_Task to complete_
Give again, word for word, every line in the entries below from the line with "You are a computer-use agent. The width" up to and including the line with "Given: Click the 2018 x-axis year label", and no other line.

_Dataset excerpts_
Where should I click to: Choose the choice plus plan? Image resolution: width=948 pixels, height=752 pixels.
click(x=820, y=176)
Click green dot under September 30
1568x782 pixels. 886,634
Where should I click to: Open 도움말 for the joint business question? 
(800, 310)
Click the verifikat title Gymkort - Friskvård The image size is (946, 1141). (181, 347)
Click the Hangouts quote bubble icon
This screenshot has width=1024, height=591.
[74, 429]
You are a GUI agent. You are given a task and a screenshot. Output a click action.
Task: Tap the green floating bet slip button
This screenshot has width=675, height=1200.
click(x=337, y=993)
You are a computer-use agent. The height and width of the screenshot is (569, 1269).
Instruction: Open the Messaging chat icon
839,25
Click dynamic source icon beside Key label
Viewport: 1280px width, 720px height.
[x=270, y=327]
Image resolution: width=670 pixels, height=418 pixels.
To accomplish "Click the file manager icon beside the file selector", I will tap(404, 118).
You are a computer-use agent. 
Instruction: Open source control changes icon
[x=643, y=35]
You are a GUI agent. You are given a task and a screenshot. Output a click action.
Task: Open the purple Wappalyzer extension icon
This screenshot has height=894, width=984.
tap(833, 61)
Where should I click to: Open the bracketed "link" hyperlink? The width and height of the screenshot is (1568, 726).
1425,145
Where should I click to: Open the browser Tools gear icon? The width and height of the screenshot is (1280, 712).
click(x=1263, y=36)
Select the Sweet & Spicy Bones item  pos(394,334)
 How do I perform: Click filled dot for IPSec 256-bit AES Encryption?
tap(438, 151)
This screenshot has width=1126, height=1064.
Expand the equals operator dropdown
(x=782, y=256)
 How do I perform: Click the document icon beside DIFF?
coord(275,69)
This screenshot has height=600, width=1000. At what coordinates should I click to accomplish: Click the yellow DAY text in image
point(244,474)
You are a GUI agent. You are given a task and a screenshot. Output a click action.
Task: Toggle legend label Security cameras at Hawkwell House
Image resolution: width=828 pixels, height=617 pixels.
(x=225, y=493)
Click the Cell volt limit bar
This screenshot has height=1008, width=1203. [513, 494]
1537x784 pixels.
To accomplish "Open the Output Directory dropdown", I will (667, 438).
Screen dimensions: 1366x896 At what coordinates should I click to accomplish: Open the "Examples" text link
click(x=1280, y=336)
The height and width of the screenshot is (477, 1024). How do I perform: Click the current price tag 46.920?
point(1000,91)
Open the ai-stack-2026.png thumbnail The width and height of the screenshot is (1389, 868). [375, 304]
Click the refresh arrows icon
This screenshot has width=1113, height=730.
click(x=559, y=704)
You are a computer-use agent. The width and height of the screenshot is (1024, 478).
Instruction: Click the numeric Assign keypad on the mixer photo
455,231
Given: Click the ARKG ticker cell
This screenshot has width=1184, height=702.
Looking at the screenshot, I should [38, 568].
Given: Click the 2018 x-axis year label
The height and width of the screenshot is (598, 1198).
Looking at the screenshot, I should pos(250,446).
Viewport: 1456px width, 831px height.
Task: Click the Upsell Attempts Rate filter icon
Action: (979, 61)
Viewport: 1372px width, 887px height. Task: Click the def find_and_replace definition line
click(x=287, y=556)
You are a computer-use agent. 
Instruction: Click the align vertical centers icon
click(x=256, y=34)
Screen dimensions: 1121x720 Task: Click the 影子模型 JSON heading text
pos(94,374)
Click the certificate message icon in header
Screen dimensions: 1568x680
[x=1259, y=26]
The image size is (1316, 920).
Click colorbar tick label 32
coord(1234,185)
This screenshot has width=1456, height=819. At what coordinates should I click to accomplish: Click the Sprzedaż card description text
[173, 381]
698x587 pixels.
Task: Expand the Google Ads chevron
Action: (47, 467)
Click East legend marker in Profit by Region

_Solution_
You are a computer-use agent. The width and height of the screenshot is (1024, 478).
Instruction: Click the numeric Assign keypad on the mixer photo
455,231
Given: Click the ARKG ticker cell
This screenshot has width=1184, height=702.
Looking at the screenshot, I should [38, 568].
Given: Click the 2018 x-axis year label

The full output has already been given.